Na opinião de Soares, o Brasil deve encarar o fenômeno como um acirramento da concorrência e deve procurar produzir carros com tal tecnologia, pois eles serão mais úteis nesse novo cenário. “Está havendo sim uma troca de players em escala global. Nós estamos quebrando um velho paradigma e entrando em um novo”, diz o especialista. 

E as expectativas do mercado brasileiro mostram que, futuramente, o setor de carros elétricos vai abocanhar uma boa fatia nesse segmento. É o que revela um levantamento da Associação Nacional dos Fabricantes de Veículos Automotores (ANFAVEA) e o Sindicato Nacional da Indústria de Componentes para Veículos Automotores (Sindipeças), realizado pelo Boston Consulting Group (BCG) e divulgado em agosto de 2023. 
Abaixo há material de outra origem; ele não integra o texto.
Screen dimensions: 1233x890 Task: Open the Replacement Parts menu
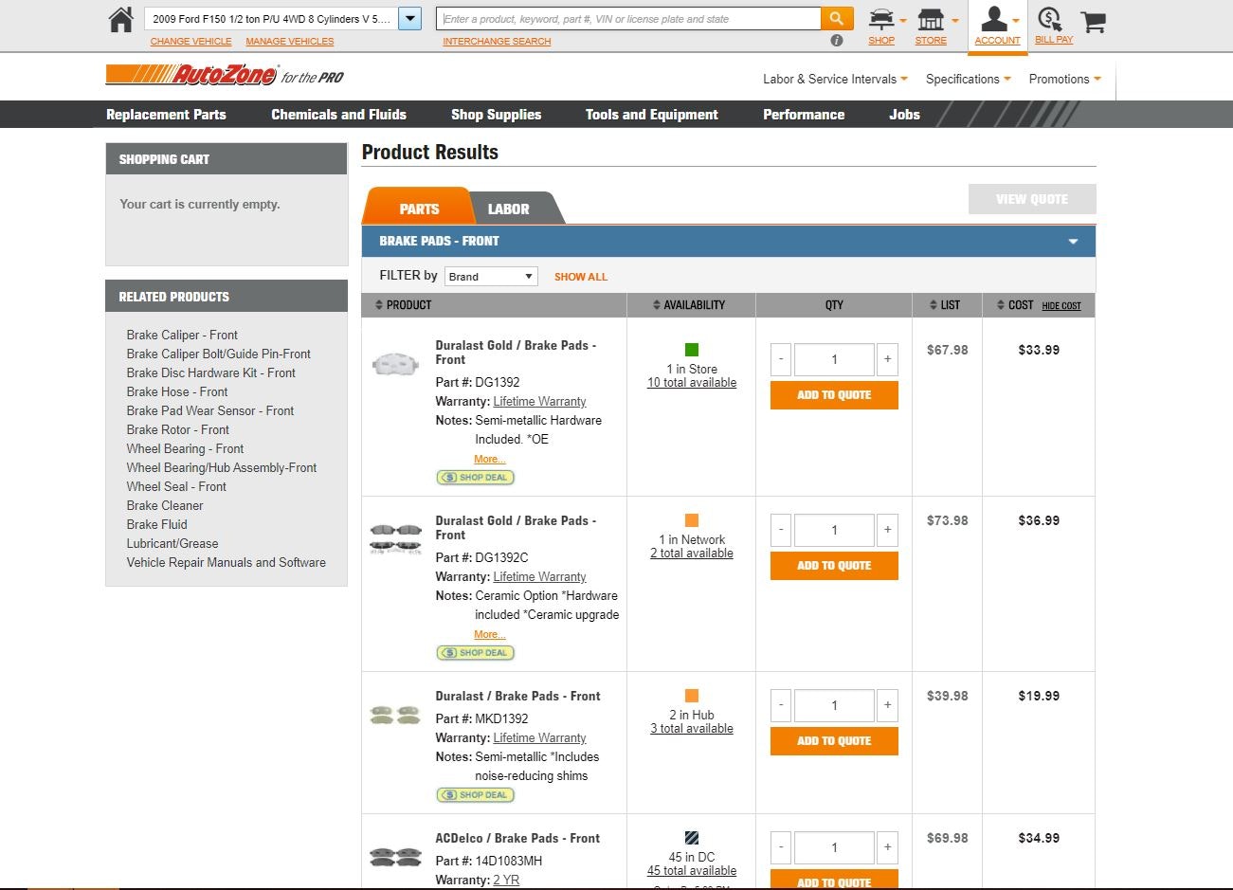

O estudo mostrou que a expectativa do mercado produtor brasileiro é de que, nos próximos dez anos, o país tenha no mercado automotivo uma receita proporcional próxima de 40%, oriunda de veículos elétricos e híbridos, contra os 12% atuais. “O crescimento anual previsto para o período de 2021 a 2035 é de 3%, considerando o mercado automotivo como um todo, sendo de 12% para a nova matriz e de apenas 1% para a matriz antiga. Já a margem de lucro prevista para o ano de 2035 no segmento de veículos elétricos e híbridos mais que dobra, saindo de 19% em 2021 para 50% em 2035”, descreve Martins. 

Apesar disso, as condições brasileiras em relação à inovação, ciência e tecnologia, infraestrutura, taxa de juros e capital intelectual deixam o Brasil muito atrás dos grandes mercados automotivos nessa corrida. O estudo feito pela BCG aponta que os mercados americano e europeu se preparam para reagir fortemente já no ano de 2025, enquanto o brasileiro estima-se que estará pronto para competir nesse novo mercado somente no ano de 2030. 
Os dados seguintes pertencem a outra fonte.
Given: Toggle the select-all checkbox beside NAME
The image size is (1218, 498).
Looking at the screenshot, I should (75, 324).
“Obviamente, a indústria brasileira de peças sofrerá grandes mudanças, já que os novos veículos utilizam componentes específicos e novos materiais, para os quais não temos domínio tecnológico. Infelizmente, com a lentidão com que o governo e as escolas de formação profissional implantam as mudanças necessárias no sistema educacional brasileiro, o Brasil corre o risco de chegar em 2030 sem o capital intelectual necessário para atender à demanda do setor automotivo”, alerta Martins.